Annual E3 Gaming Industry Conference Held In Los Angeles

by Mallory Locklear via Engadget

Microsoft has been working on a new feature for Xbox One and Xbox One Xthat stands to save users a ton of storage space, Eurogamer reports. Called Intelligent Delivery, the system allows for game data to be sorted into chunks allowing players to delete bits they don’t need and free up space on their hard drives.

Here are a few ways that could be prove to be super useful. For FIFA games where the download is largely taken up by all of the various languages supported by the game, users would be able to delete all of them except the language they need. Another example — players with Xbox One consoles wouldn’t have to download all of the 4K assets used by X consoles, which they wouldn’t need because their system doesn’t support them anyway. And further, for games like Call of Duty, players that only want to focus on either single-player or multiplayer modes, can delete the one they aren’t using and then reinstall it whenever they want to use it.
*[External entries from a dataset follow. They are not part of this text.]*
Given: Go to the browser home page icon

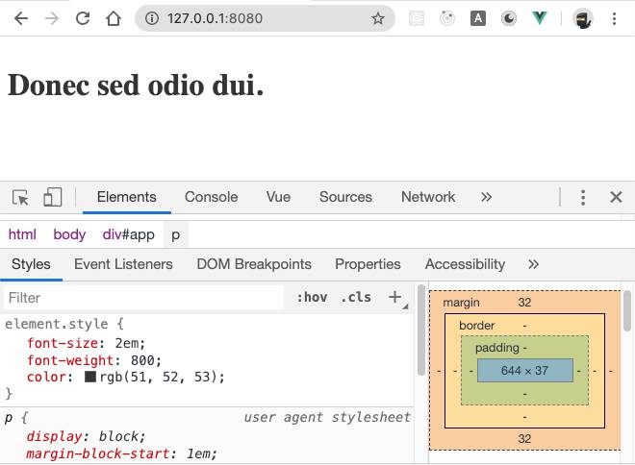Looking at the screenshot, I should (114, 18).
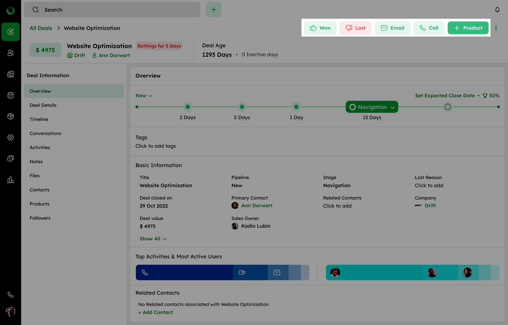The image size is (508, 325).
Task: Expand Show All in Basic Information
Action: [x=153, y=239]
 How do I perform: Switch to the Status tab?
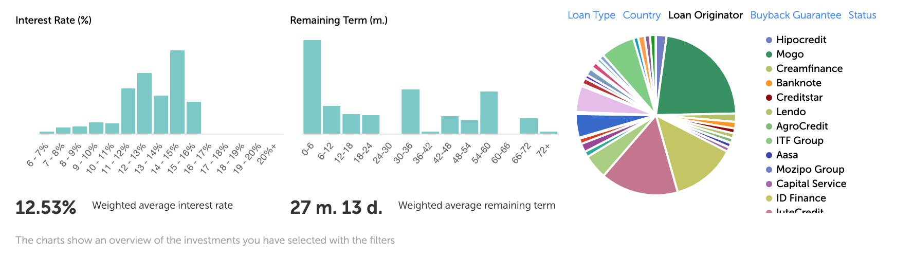pyautogui.click(x=862, y=15)
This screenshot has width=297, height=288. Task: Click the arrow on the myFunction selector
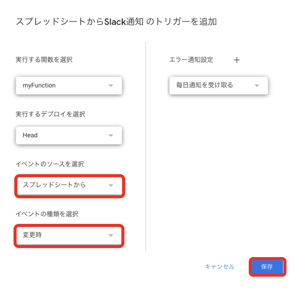tap(111, 86)
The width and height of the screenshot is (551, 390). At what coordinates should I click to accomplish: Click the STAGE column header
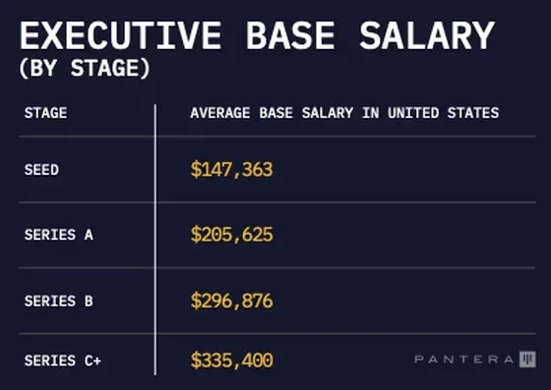[x=45, y=113]
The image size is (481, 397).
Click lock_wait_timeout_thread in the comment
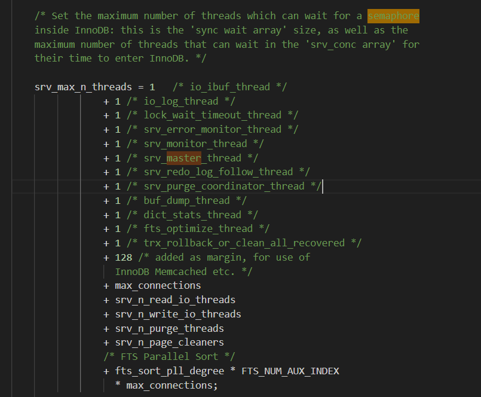click(x=212, y=115)
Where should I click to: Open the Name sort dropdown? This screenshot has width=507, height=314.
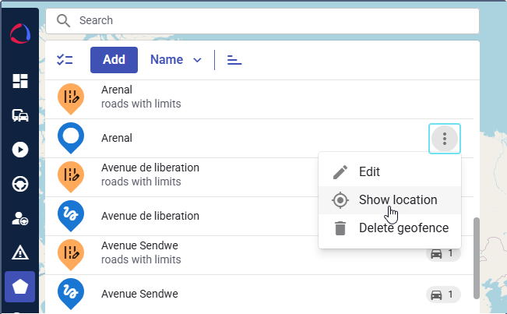tap(176, 60)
Additionally, Intelligent Delivery will support games on multiple discs, with the primary disc holding all of the necessary data and additional ones (up to 15 total) carrying extra data chunks that players could add in as needed. Right now, Microsoft is only supporting two discs, but game developers wanting to use more can work that out with the company on a case-by-case basis.

Of course all of these features depend on game creators sorting their games into data chunks, which they may not want to do solely for Xbox One and for some things — like separating campaign and multiplayer modes — it may not be so simple. But Intelligent Delivery offers some smart tools that stand to have a big impact on storage space and download times.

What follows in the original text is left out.